On an otherwise average day in 2005, Taurean Dyer was driving home from the DMV, when the heavy New York City traffic suddenly stopped and the vehicle behind him slammed into his car. Dyer braced himself against the steering wheel, which caused a brain injury that appeared to put a halt to the aspiring engineer’s soaring educational trajectory.
Dyer, a college sophomore at the time, went from being able to do advanced calculus in his head to struggling to add single digits. He was a natural chatterbox, but lost the ability to put together full sentences. He was also an active wrestler, but now found himself bedridden.
“This is when I learned to fail,” he said. “It’s a lesson that’s stuck with me my whole life.”
Although doctors didn’t expect him to be able to complete college, during the next four years of recovery, Dyer not only relearned the basics, but upskilled and explored his passion for robots, drones, programming and electronics.
He earned his bachelor’s degrees in mechanical engineering and applied math from Stony Brook University in 2012, and, after encouragement from a professor, returned for his master’s degree in mechanical engineering, with a focus in energy technology and mechatronics.
“I just kept doing what I’ve always done — praying and trying to succeed in the face of all odds,” he said.
After graduation, Dyer joined a large global consulting firm’s research lab, where he focused on applying technology to enable digital workforces and organizational behavior, helping employees accomplish critical tasks more efficiently. He earned five patents and presented a project about equitable hiring practices at the White House.
Dyer joined NVIDIA in 2019 as part of the AI infrastructure team, working on RAPIDS, an open-source suite of GPU-accelerated data science and AI libraries.
Now, as a senior technical product manager for data science and AI infrastructure, he helps developers, customers and students understand how they can apply RAPIDS to their own projects.
In a role spanning testing, documentation, user experience and community outreach, Dyer strives to broaden access to technology and help new users understand how they can use NVIDIA technologies to achieve their goals.
“If generous mentors hadn’t guided me, exposed me to new technologies and taught me how to use them when I was at my lowest, I wouldn’t be where I am now,” he said. “I try to pay it forward with my work every day.”
Dyer is passionate about opportunities to bring RAPIDS to underserved communities around the world. In 2021, in his home country of Trinidad, he cofounded PyDataTT, a nonprofit organization within the PyData developer community.
With PyDataTT and other local groups, such as TTLab, Dyer aims to empower Caribbean students and practitioners around the world to succeed in their data science, machine learning and AI projects.
“Sometimes kids’ vision is only as big as the pond they’re in, but I want them to realize they’re good enough to work alongside the brightest minds in tech,” he said. “I never know who this work might impact, and how — we’re just starting to see the ripple effects created by access to technology.”
Dyer’s efforts to broaden access to RAPIDS often yields remarkable results. In a live coding session, engineers who were testing RAPIDS in healthcare applications found that they could quickly identify patterns in how cancer cells transform as they metastasize. What would have taken them months was made possible in an hour, aided by open-source data science tools.
“All they needed was a faster way to get insights from the data that was always there,” he said. “This technology has the potential to change so many parts of the world for the better.”
##############################
- _Problems and tasks_:
**1.** In the profile of Taurean Dyer, restate the paragraph that begins "After graduation, Dyer joined" in fewer words, keeping its main facts.
**2.** Write out word for word the part of the profile of Taurean Dyer that opens with the words "After graduation, Dyer" and closes with "achieve their goals.".
None of the data that follows the profile is needed here.

- _Source material_:
##############################
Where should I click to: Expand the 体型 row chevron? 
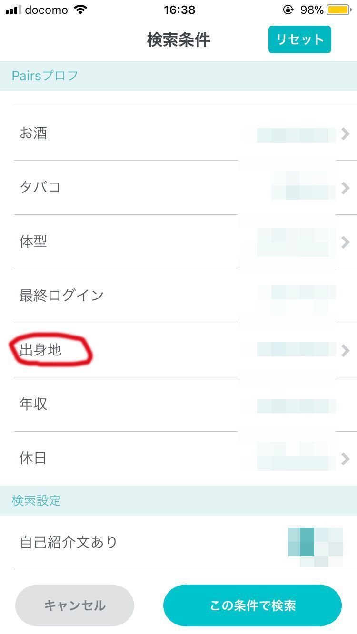tap(346, 242)
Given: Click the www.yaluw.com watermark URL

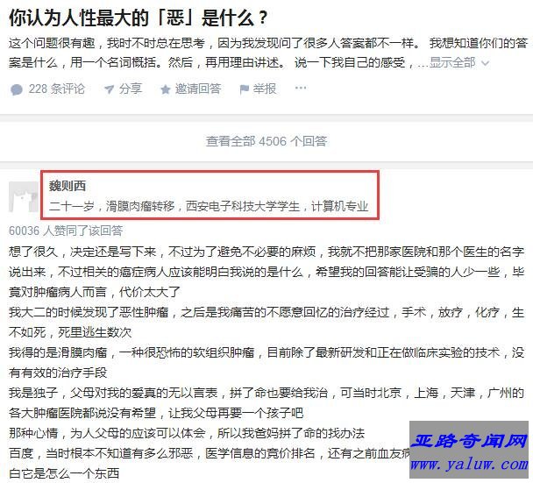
##############################
- _Problem solutions_:
**1.** After graduating, Dyer worked at a global consulting firm's research lab, using technology to support digital workforces and organizational behavior so employees could handle critical tasks more efficiently. He earned five patents there and presented an equitable hiring project at the White House.

**2.**
After graduation, Dyer joined a large global consulting firm’s research lab, where he focused on applying technology to enable digital workforces and organizational behavior, helping employees accomplish critical tasks more efficiently. He earned five patents and presented a project about equitable hiring practices at the White House.
Dyer joined NVIDIA in 2019 as part of the AI infrastructure team, working on RAPIDS, an open-source suite of GPU-accelerated data science and AI libraries.
Now, as a senior technical product manager for data science and AI infrastructure, he helps developers, customers and students understand how they can apply RAPIDS to their own projects.
In a role spanning testing, documentation, user experience and community outreach, Dyer strives to broaden access to technology and help new users understand how they can use NVIDIA technologies to achieve their goals.